1. Euclidean Distance

  • Formula:
    d(p, q) = \sqrt{\sum_{i=1}^{n} (p_i - q_i)^2}
  • Use Cases:
  • Widely used in clustering (e.g., k-means) and nearest neighbor algorithms.
  • Suitable for continuous numerical data.
  • Properties:
  • Measures straight-line distance in n-dimensional space.
  • Requires data normalization when features have different scales.
  • Sensitive to outliers due to squaring differences.
  • Satisfies metric space properties:
    • Non-negativity: d(p, q) \geq 0
    • Symmetry: d(p, q) = d(q, p)
    • Triangle Inequality: d(p, q) + d(q, r) \geq d(p, r)

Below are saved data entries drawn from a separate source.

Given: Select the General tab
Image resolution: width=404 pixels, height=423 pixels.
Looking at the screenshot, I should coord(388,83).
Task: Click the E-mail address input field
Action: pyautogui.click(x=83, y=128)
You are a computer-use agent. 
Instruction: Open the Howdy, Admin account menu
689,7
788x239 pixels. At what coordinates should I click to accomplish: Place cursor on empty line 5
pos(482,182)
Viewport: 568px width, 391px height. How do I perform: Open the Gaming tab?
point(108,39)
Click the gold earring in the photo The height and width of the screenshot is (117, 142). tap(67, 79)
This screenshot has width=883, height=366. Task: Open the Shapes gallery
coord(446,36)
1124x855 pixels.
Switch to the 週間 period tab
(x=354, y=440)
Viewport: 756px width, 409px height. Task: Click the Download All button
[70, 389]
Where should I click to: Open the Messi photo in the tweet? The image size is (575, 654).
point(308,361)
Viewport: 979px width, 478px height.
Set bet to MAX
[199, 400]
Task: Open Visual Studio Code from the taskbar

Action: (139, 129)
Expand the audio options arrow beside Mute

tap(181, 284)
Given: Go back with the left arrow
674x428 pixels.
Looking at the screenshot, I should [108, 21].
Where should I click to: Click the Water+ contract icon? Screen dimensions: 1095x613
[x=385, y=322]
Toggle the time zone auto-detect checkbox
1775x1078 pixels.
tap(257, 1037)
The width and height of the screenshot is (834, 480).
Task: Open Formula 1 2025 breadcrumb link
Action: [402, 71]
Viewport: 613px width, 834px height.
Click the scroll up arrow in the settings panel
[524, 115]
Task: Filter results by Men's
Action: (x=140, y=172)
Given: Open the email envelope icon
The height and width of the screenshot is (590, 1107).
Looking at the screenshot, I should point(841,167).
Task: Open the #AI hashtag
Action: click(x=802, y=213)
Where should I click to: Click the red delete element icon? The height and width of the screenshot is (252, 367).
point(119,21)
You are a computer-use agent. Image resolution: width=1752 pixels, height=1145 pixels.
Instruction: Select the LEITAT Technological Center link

2. Manhattan Distance (L1 Norm)

  • Formula:
    d(p, q) = \sum_{i=1}^{n} |p_i - q_i|
  • Use Cases:
  • Common in high-dimensional spaces where differences are sparse.
  • Often used in grid-like pathfinding algorithms (e.g., robotics, chessboard movement).
  • Properties:
  • Measures the sum of absolute differences along each dimension.
  • Less sensitive to outliers compared to Euclidean distance.
  • Suitable for data with features on different scales (if normalized).

3. Minkowski Distance

  • Formula:
    d(p, q) = \left( \sum_{i=1}^{n} |p_i - q_i|^p \right)^{1/p}
  • Use Cases:
  • A generalization of Euclidean and Manhattan distances.
  • Offers flexibility through parameter (p) to adjust sensitivity to differences.
  • Properties:
  • p=1: Reduces to Manhattan distance.
  • p=2: Reduces to Euclidean distance.
  • p=\infty: Reduces to Chebyshev distance.
  • Satisfies metric properties for (p \geq 1).
  • Higher p values give more weight to larger differences.

4. Cosine Similarity

  • Formula:
    \text{similarity}(p, q) = \frac{p \cdot q}{|p| |q|}
  • Use Cases:
  • Text analysis (e.g., document similarity in NLP).
  • High-dimensional vector spaces like TF-IDF or word embeddings.
  • Properties:
  • Measures the cosine of the angle between two vectors.
  • Ranges from ([-1, 1]):
    • (1): Identical orientation.
    • (0): Orthogonal (completely different).
    • (-1): Opposite orientation.
  • Unaffected by vector magnitude; requires normalized input.

5. Hamming Distance

  • Formula:
    d(p, q) = \sum_{i=1}^{n} \mathbf{1}(p_i \neq q_i)
  • Use Cases:
  • Error detection and correction (e.g., checksum, coding theory).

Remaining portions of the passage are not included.